**TEXTO PARA LEITURA**.
※

UM SORRISO PRA LÁ DE AMARELADO


Uma camada significativa da sociedade, particularmente a que se considera a mais esclarecida, encontra-se meio que adoentada; e não é porque tenha sido infectada pelo tal do corona. A alma de muitos está enferma e padece, cronicamente, duma severa perda do tal senso das proporções.

Aliás, quem nunca teve uma recaída aqui e um deslize acolá, no que tange a falta de noção que atire a primeira pedra.

Pois bem, sigamos com o causo: um dos primeiros sintomas disso, da perda do senso das proporções, é a facilidade com que muitas vezes mergulhamos de cabeça num clima de histeria, passando a crer não tanto no que a realidade, nua e crua, nos mostra, mas sim, apenas naquilo que nossos ouvidos moucos ouvem. Aí, num processo mágico, passamos, literalmente, num lance auto hipnótico, a enxergar justamente aquilo que lhe é sussurrado em seus ouvidos.

Um bom exemplo disso é vermos algumas pessoas rotulando gracejos, piadas e similares como se esses trens fossem a expressão cristalina daquilo que elas, e seus iguais, rotulam como sendo casos típicos de “discurso de ódio”.

※

**DADOS APRESENTADOS**.
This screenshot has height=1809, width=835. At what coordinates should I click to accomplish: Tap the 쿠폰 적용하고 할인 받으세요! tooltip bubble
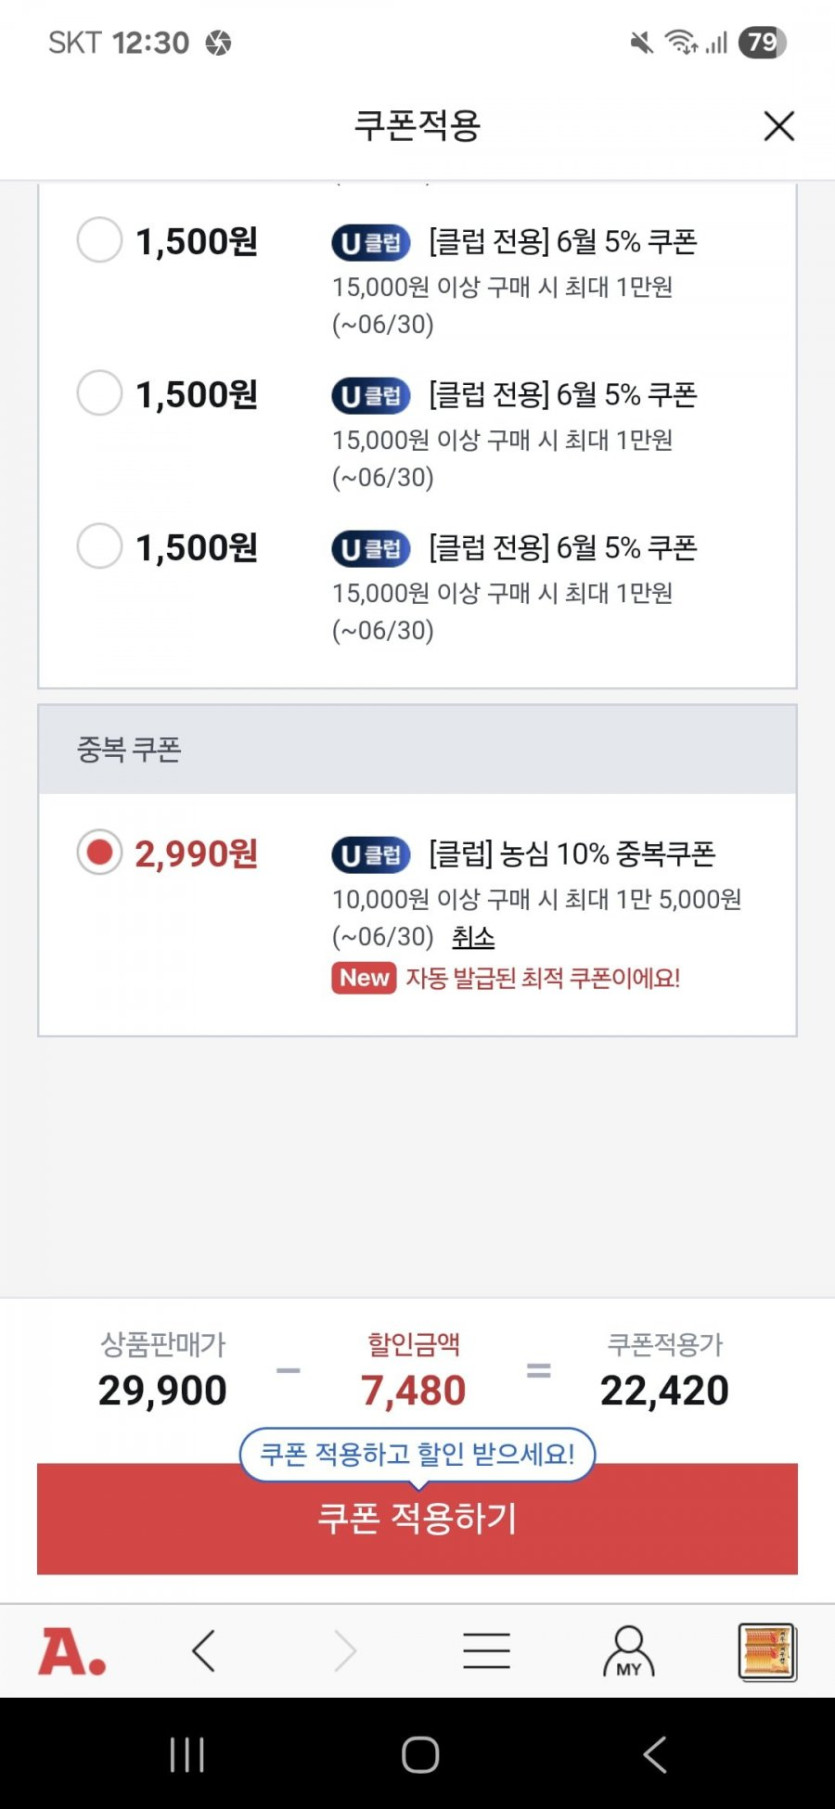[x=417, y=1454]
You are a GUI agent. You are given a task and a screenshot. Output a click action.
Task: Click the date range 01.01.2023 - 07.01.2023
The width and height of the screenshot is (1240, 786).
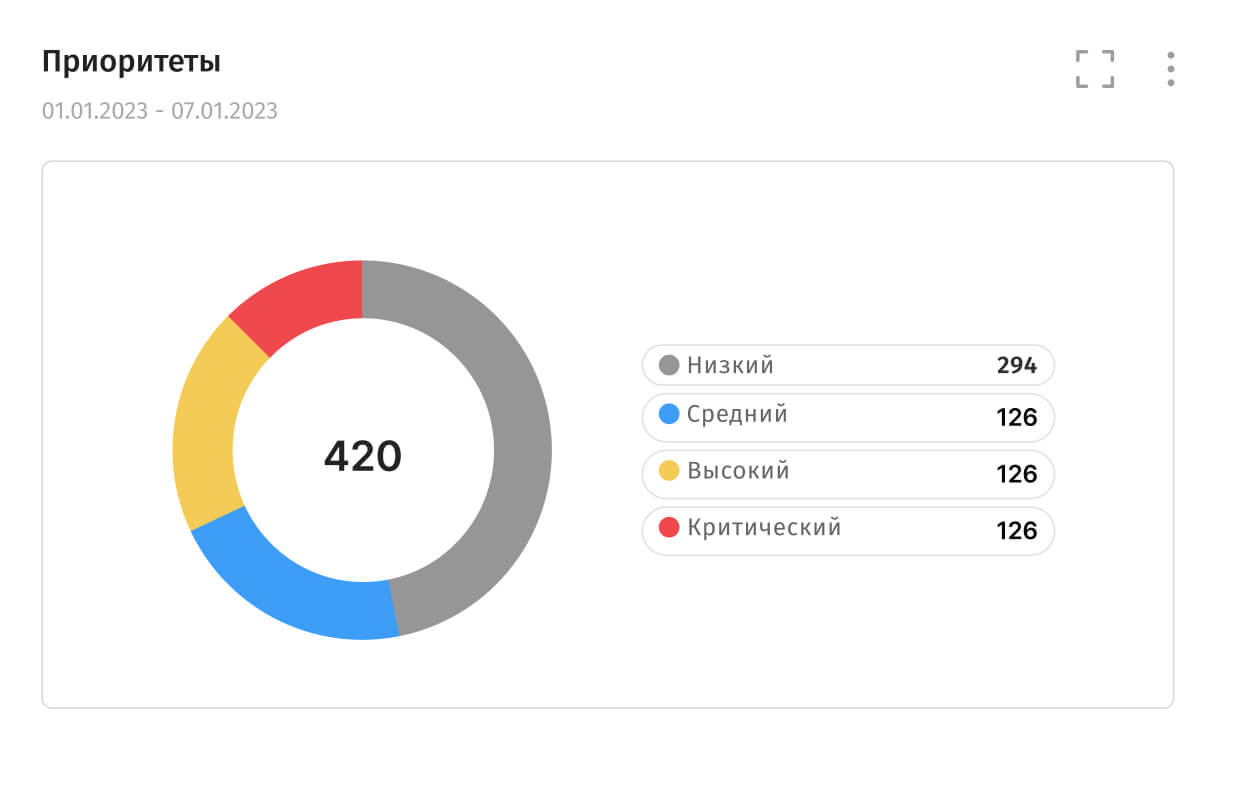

※

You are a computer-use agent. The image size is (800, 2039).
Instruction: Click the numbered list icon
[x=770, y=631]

※

**O QUE FAZER**. Escreva a continuação do texto sobre a perda do senso das proporções, começando logo após a última frase apresentada.

**RESULTADO DO EXERCÍCIO**.
Porém, o engraçado é que essas mesmíssimas pessoas não veem o convite feito aos transeuntes duma grande capital para cuspir nas fotografias de figuras públicas como sendo uma manifestação disso, de um discurso de ódio. Isso pra elas não seria nada odiento não. Defecar, literalmente, no retrato de seus desafetos políticos também não.

Aliás, vocês se lembram desse ocorrido? Como esquecer aquela galerinha crítica cuspindo nas fotos de alguns políticos e, principalmente, daquela senhora que flexionou suas pernas e arrebitou sua protuberância para dar aquela cagadinha numa foto do então deputado Bolsonaro.

Sim, se eles querem fazer isso para manifestar, como direi, sua profunda indignação através de seus argumentos, que foram processados no âmago de suas pessoas, lá junto das tripas que vem do bucho, quem sou eu para dizer que não pode, não é mesmo? Longe de mim.

De mais a mais, se pararmos pra matutar um cadinho, veremos que temos, na sociedade contemporânea algumas manifestações culturais que, de certa forma, apresentam esse tipo de comportamento como se fosse algo digno de aplausos, respeito e replicação.

Refiro-me aos embalos de sábado à noite ao som de uns troços que, francamente, não sei dizer exatamente o que seriam.

Raramente saio. Raramente mesmo e, quando caminho pelas vielas da boemia dos dias atuais, volto um tanto que aturdido e com um monte de questões e considerações que, para ser franco, prefiro apenas partilha-las com meus alfarrábios enquanto carpo meu pequeno roçado em minhas horas de folga.

Porém, de todas essas maquinações que se fazem presentes em meus miolos, há uma que não tenho como não rabiscar e compartilhar. É a visão da galera bailando ao som dos ruídos luxuriantes que saem das caixas de som.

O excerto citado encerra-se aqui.